Mr. Waldl, how do your customers react when you show them B&R's machine vision system?

Andreas Waldl: I would describe the first reaction as reserved curiosity. What they can see immediately is the opportunity to reduce the variety of different systems in their application. Having a single source not only for controls, motion and safety – but now machine vision as well – saves them considerable work and valuable resources.

Those sound like serious benefits, why the reservations?

Waldl: Because they tend to be stuck in a rut with the way they think about their projects. Many times, they want to jump right into talking about specific components and technical specifications – that's when I ask them to take a step back and begin by describing a typical application. Then, I'm able to explain what would be possible with our vision solution – at which point I often find them blinking in disbelief.

Why's that?

Waldl: What we're doing is completely new in the field of machine vision. At first, it can be hard to imagine what it means in practical terms to have machine vision fully integrated in the automation system. Over the course of the conversation, it begins to dawn on them just what a significant leap forward this really is.

Andreas Waldl, Product Manager - Integrated Machine Vision, B&R

What are the advantages of B&R's vision solution?

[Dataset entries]
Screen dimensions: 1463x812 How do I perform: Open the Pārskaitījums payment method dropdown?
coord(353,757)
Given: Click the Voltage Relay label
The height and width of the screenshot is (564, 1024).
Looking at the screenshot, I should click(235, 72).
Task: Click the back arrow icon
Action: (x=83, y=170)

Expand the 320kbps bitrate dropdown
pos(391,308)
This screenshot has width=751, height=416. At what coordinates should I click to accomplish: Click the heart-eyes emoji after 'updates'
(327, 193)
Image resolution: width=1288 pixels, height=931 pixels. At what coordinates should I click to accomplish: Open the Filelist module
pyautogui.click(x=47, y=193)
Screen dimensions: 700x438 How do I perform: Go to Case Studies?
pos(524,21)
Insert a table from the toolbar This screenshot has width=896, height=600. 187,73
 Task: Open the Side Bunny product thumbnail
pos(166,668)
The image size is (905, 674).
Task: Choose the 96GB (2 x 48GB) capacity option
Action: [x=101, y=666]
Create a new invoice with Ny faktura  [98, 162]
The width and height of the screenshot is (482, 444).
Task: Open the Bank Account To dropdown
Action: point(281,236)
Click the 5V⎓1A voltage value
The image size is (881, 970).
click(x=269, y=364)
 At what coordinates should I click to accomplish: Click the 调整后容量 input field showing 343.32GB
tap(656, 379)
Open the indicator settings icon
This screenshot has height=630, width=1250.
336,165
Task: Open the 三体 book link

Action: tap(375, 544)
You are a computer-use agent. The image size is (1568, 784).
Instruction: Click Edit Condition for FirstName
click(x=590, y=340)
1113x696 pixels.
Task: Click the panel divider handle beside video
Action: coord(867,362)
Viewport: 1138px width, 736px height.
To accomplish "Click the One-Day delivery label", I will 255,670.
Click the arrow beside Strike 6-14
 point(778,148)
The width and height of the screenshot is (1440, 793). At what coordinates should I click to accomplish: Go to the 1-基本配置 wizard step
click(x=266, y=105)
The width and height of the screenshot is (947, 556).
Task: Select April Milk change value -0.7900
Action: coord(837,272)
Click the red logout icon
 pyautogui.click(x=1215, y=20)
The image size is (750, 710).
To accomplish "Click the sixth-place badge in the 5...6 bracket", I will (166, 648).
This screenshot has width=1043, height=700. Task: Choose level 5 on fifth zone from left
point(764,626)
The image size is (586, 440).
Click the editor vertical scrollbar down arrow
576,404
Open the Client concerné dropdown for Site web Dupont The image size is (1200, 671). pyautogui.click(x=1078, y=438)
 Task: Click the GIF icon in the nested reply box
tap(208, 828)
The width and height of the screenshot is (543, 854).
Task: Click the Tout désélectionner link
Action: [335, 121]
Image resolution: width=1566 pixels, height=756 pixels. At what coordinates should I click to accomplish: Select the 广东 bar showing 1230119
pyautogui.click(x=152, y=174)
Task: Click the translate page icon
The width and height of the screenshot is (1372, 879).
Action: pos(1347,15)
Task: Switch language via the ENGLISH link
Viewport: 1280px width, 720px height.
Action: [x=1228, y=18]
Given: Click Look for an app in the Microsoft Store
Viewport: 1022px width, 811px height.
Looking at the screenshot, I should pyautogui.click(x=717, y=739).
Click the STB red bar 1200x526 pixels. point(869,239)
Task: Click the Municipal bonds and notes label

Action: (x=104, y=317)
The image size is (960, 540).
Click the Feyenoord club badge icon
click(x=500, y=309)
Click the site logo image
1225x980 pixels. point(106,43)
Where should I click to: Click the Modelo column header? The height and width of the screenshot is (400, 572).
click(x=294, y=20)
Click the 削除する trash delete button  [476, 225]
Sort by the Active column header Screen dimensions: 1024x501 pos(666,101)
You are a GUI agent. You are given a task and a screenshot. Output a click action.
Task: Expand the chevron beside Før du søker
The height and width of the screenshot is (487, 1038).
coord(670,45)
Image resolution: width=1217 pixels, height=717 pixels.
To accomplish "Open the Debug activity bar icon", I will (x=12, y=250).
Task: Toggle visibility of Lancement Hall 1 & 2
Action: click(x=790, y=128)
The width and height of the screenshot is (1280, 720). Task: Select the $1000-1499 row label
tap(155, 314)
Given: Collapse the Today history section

[Your goal]: Can you quote the interview verbatim, starting with "Andreas Waldl: I" and going on through "Why's that?"?

[Task response]:
Andreas Waldl: I would describe the first reaction as reserved curiosity. What they can see immediately is the opportunity to reduce the variety of different systems in their application. Having a single source not only for controls, motion and safety – but now machine vision as well – saves them considerable work and valuable resources.

Those sound like serious benefits, why the reservations?

Waldl: Because they tend to be stuck in a rut with the way they think about their projects. Many times, they want to jump right into talking about specific components and technical specifications – that's when I ask them to take a step back and begin by describing a typical application. Then, I'm able to explain what would be possible with our vision solution – at which point I often find them blinking in disbelief.

Why's that?